**What the task requires**
Find the lines in the records below that contain "agent", and report each of them.

**Available data**
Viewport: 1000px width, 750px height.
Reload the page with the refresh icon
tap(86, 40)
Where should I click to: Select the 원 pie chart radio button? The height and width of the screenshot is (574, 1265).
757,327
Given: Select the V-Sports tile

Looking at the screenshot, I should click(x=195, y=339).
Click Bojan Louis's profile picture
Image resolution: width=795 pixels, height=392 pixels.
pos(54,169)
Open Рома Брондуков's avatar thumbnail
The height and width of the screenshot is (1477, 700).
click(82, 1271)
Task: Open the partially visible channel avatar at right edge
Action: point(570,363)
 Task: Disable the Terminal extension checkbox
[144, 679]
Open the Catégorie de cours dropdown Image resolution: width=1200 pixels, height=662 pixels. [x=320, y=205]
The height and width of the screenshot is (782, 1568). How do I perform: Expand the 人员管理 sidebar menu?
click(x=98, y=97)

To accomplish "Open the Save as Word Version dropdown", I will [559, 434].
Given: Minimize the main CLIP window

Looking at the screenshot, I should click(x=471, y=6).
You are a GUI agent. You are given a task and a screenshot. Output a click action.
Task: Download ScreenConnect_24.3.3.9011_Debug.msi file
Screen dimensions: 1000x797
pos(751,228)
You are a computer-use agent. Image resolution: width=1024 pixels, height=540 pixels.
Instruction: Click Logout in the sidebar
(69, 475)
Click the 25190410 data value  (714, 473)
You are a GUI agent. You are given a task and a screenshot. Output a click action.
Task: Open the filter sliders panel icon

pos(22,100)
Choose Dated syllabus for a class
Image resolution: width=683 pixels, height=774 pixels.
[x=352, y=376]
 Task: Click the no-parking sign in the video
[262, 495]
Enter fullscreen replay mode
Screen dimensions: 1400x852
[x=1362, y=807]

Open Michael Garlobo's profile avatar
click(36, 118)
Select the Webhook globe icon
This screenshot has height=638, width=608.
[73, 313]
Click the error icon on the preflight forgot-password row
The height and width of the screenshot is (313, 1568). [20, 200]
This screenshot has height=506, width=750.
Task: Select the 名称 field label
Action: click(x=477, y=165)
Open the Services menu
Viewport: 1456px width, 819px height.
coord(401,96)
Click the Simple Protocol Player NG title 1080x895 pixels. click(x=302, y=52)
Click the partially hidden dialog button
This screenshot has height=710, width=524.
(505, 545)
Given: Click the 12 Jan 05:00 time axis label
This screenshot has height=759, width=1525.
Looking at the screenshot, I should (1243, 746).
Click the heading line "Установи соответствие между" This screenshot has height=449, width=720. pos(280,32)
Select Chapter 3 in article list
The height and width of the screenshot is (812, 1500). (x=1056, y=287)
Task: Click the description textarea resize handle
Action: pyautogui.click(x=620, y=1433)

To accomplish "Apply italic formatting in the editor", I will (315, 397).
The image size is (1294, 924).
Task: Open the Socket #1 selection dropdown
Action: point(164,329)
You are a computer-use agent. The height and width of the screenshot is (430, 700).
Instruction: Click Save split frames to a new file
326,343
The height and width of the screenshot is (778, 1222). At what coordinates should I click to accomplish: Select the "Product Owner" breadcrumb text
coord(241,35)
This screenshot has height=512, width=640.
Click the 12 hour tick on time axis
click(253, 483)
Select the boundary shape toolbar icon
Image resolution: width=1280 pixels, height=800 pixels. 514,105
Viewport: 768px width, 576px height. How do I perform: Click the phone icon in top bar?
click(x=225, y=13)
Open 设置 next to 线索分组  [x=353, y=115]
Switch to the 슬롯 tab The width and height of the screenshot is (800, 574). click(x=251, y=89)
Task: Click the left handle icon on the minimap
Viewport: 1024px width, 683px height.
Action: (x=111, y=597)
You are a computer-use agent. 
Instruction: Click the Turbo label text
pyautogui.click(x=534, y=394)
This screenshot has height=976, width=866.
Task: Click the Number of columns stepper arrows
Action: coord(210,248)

**Answer to the exercise**
You are a GUI agent. You are given a task and a screenshot. Output a click action.
You are a computer-use agent. Image resolution: width=1024 pixels, height=540 pixels.
You are a GUI agent. You are given a task and a screenshot. Output a click action.
You are a computer-use agent. The height and width of the screenshot is (430, 700).
You are a computer-use agent. 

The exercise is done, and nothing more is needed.